(Stored data)
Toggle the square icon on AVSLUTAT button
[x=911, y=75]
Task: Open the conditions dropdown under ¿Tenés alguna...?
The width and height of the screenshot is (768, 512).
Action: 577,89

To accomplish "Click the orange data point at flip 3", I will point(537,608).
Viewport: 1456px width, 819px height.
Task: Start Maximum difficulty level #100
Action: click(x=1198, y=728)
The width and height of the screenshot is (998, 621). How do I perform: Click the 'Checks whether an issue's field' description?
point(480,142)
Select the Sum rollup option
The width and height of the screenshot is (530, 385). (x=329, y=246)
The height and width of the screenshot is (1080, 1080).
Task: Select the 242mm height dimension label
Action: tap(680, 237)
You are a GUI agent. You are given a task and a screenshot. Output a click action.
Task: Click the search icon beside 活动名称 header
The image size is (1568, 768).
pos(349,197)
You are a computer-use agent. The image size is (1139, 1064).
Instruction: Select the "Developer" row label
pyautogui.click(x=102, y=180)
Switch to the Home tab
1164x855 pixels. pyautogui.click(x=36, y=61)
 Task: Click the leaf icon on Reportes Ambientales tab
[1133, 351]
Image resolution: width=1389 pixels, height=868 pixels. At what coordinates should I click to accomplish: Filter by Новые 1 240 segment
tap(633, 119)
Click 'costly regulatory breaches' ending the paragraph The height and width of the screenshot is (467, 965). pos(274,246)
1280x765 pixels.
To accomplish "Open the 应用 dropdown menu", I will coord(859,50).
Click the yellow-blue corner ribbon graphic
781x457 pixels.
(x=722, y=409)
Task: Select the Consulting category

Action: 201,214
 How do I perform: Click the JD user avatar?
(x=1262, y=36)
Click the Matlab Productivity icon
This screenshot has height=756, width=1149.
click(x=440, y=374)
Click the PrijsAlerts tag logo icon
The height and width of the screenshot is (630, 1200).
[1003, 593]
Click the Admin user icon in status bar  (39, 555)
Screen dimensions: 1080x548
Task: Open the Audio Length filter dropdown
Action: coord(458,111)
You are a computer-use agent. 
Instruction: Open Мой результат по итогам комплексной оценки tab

REQUIRED ACTION: Where a line of the entries holds the string "agent", include it in the count, and give only the final number.

SOLUTION BELOW: 3